First, it’s not a job, because in a job, you get paid, there are perks, and if you do well, you get promoted. It is at best, the biggest voluntary service program. And which is why men don’t apply for the job, because they know it doesn’t do anything for their résumé. And women spend the rest of their lives in angst, clutching their babies like they were their consolation prize.

It was bad timing that in the same week, I was asked by a newspaper to give my two bits on Kate’s post baby body. The sad thing is, women measure their birth victories by how soon they are able to get back into their old clothes or do what they used to do before they were pregnant (which could include smoking, drinking, clubbing till 4 a.m., or just going for a run on the beach, getting into their favorite bikini, whatever). They also measure it by how soon they can be ‘seen’ out there post birth. Technically, these benchmarks have been set by women for other women, which is a bit messed up, because we are trained to embrace the sisterhood and all that.

But the longer a woman takes to come out ‘in the open’, the faster she gets labeled a loser. Any woman will feel more jubilant if she shows no outward signs of having produced a child – protruding belly, dark circles, fat arms, sagging breasts. Or someone tells her, ‘Gosh, you look just the same as before!’ If she looks better than fellow singletons, great! If she can still score, even better! Every woman is measured by her ability to get ‘up and about’ in record time. I had so much to say about this that it took up a few chapters in my book.

I still can’t get over the brutal dissection of Aishwarya Rai’s post baby body, and now, Kate Middleton for the second time. And it seems most of the world doesn’t know that the tummy doesn’t shrink back like a spring post childbirth and was amused to spot a bump on Kate, as she came out, otherwise flawless, immaculate hair and makeup, waving breezily at the world, 12 hours post birth.

It was even worse that in the same week, there was much media (read twitter) attention to dad bods. Ridiculous as it might sound, it’s a trend worldwide which celebrates ‘flabby dad bods’ while women with ‘mom bods’ are pressured to maintain flawless physiques.So yes, the poor fathers’ lives have already been affected so much since childbirth, all they needed to assuage their grief was for us to be kinder to their bods (read junk food and beer bellies) post baby. So now, I’m supposed to look at Prince William and Abhishek Bachchan’s bodies with new eyes? And applaud Aishwarya for finally getting Vogue-cover-worthy? This is beyond pathetic.

What’s most ironic about this so-called “dad bod” is that his flabby trunk is further embellishment to his fatherhood resume. A man who can boast a “dad bod” is a man who doesn’t waste time on such frivolous matters such as working out every night. Of course not, he’s too busy being a provider and taking care of his family, and managing everything worldly and wise, thanks very much.

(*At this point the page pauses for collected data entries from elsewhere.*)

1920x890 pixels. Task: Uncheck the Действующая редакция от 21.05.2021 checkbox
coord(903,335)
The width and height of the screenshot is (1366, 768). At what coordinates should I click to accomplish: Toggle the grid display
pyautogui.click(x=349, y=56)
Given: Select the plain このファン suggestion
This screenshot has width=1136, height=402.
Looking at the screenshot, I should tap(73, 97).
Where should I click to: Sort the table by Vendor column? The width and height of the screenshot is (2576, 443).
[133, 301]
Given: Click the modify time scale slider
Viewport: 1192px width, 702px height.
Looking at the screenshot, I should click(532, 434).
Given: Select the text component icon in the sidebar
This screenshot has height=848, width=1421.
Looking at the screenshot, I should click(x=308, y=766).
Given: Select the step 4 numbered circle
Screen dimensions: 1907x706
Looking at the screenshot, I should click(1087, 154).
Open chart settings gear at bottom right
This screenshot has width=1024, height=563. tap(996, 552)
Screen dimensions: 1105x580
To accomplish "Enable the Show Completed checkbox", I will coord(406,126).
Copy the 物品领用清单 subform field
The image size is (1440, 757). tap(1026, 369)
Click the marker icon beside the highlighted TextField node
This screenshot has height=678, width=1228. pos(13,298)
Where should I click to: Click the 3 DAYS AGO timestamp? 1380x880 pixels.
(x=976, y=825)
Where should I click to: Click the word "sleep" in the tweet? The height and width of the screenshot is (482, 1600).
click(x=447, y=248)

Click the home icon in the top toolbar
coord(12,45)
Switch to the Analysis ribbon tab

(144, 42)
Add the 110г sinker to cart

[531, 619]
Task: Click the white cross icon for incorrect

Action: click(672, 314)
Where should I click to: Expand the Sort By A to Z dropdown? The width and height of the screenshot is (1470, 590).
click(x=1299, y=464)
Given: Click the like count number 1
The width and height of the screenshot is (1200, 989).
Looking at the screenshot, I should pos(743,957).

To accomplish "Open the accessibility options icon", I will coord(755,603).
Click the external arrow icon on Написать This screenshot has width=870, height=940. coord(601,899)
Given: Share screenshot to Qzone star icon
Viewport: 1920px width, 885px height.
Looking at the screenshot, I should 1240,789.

In the meantime, women all over the world are protesting the “Dad bod” phenomenon, hoping that it will open the doors for “Mom bods” in the same way. It won’t. Because mothers never get points just for showing up. And “Mom bods” will always be viewed as something in transition, a work in progress, a person waiting to redeem herself.

 

(A version of this post appeared as my column in Pune Mirror on 18th May, 2015)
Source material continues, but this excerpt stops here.